Given the DEF animals ate more than SUF-C animals this may indicate leptin insensitivity; however, this may relate to an increase in consumption based on body weight. Unfortunately, individual food intake could only be measured while animals were in the indirect calorimetry system as at other times they were housed two per cage due to ethical considerations. However, over the course of the study, generally, pairs of animals from the DEF and SUF-F groups ate more than pairs from the SUF-C group.

Interestingly, weaning weights of the groups did not reflect eventual body weights for SUF-F and DEF groups. This is unusual as weaning weight tends to be reflected in adult body weight,30 and low weaning weight may be associated with decreased lifespan.31 The greater increases in body weight observed resulted in greater fat mass and higher plasma leptin of the DEF group. This was most likely caused by greater food intake over time as the lack of difference in energy expenditure between groups during indirect calorimetry indicates that it was not due to changes in energy expenditure.

As expected, the concentrations of docosahexaenoic acid, the predominant ω-3 fatty acid in the brain, in the prefrontal cortex were related to the ω-3 fatty acid deficiency/sufficiency of the diet the animals were fed. Despite the difference in ALA content of the SUF-F (1.8%) and SUF-C (0.8%) diets, there was no difference in the proportion of docosahexaenoic acid in the frontal cortex of animals fed the SUF-F and SUF-C diets. This indicates that these dietary levels of ω-3 fatty acid are adequate to prevent deficiency, and hence, prevent hypertension.

Future research should extend this work by determining the role of leptin in hypertension following ω-3 fatty acid deficiency. This could be performed by infusion of a leptin antagonist and would help to determine actually causative rather than simply correlative.

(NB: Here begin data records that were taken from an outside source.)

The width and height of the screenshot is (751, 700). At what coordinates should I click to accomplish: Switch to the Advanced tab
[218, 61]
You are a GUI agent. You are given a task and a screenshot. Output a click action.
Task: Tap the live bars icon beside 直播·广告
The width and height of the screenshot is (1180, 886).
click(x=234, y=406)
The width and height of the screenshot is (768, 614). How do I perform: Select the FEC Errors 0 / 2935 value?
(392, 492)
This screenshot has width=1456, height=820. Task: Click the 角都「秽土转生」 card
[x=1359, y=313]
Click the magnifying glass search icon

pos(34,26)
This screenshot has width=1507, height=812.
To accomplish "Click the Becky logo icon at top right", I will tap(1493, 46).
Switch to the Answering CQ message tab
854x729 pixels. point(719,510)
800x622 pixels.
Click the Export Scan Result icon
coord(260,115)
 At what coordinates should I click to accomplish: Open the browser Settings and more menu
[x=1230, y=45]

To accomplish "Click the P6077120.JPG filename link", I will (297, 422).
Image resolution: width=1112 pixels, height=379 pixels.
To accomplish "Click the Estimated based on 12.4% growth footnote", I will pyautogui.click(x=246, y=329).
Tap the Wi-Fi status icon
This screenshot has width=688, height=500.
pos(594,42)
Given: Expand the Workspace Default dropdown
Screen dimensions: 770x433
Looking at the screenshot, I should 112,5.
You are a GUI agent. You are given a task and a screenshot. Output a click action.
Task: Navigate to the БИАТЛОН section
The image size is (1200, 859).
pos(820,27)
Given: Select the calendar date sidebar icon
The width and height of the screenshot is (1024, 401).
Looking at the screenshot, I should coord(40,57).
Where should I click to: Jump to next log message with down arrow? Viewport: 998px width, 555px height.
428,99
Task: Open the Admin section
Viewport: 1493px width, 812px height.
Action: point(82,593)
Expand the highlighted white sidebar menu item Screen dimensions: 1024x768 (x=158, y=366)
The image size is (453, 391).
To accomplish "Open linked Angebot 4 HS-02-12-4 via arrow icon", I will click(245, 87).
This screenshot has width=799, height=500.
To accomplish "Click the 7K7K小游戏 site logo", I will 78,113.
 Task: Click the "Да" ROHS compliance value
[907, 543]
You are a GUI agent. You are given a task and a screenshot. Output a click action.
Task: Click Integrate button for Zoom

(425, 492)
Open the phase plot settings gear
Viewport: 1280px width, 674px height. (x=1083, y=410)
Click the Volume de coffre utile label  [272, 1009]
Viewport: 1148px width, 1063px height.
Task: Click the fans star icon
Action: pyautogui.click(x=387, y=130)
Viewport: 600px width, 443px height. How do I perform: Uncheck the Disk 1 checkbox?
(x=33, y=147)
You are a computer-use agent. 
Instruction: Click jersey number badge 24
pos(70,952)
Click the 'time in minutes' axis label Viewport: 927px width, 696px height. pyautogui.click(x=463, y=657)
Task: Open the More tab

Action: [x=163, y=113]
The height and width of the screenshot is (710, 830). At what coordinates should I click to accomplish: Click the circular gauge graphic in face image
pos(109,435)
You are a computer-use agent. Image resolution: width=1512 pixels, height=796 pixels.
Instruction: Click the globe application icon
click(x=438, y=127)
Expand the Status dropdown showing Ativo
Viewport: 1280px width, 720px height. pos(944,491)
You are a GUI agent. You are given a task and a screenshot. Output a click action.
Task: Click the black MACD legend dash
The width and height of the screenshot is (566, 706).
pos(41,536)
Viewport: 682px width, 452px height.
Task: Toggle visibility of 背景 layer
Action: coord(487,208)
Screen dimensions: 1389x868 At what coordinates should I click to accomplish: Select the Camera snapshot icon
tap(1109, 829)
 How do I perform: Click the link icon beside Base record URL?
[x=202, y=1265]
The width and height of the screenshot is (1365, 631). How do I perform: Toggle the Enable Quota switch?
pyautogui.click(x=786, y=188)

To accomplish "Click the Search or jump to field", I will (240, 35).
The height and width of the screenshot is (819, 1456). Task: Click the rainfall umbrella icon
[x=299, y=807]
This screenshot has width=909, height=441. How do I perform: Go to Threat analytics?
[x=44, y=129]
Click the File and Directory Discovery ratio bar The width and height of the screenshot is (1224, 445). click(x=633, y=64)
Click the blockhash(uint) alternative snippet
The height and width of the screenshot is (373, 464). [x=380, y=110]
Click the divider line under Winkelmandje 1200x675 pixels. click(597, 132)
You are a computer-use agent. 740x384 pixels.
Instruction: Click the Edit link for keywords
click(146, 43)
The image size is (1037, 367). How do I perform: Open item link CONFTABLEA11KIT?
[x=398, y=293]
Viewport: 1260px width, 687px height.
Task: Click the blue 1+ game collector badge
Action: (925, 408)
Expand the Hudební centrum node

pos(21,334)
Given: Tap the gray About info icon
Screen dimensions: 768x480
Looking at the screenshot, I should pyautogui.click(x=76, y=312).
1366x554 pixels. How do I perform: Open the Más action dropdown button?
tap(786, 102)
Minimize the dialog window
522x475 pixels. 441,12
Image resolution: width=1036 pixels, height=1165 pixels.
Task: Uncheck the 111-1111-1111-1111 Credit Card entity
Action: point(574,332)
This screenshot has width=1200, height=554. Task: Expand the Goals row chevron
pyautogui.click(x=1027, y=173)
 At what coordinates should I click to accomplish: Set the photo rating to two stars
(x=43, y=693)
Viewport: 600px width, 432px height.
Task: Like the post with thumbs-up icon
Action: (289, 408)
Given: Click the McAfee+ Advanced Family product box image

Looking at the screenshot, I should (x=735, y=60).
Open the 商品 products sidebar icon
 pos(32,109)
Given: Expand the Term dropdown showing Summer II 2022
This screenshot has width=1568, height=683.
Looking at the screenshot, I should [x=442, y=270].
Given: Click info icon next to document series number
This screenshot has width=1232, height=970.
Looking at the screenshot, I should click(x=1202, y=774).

Also, given the proposed role for ANG II in ω-3 fatty acid deficiency hypertension12 measuring plasma renin activity, angiotensin-converting enzyme activity and ANG II would all be of interest in future work, as would assessment of ACE inhibitor treatment in this model.

Overall, the results of the current study indicate that hypertension caused by ω-3 fatty acid deficiency can be prevented by either of the two different vegetable oil sources of ALA. These data suggest a contributing cause of the hypertension induced by the ω-3 fatty acid deficiency might be related to the higher body weight, body fat and plasma leptin levels. This should be explored further in future studies.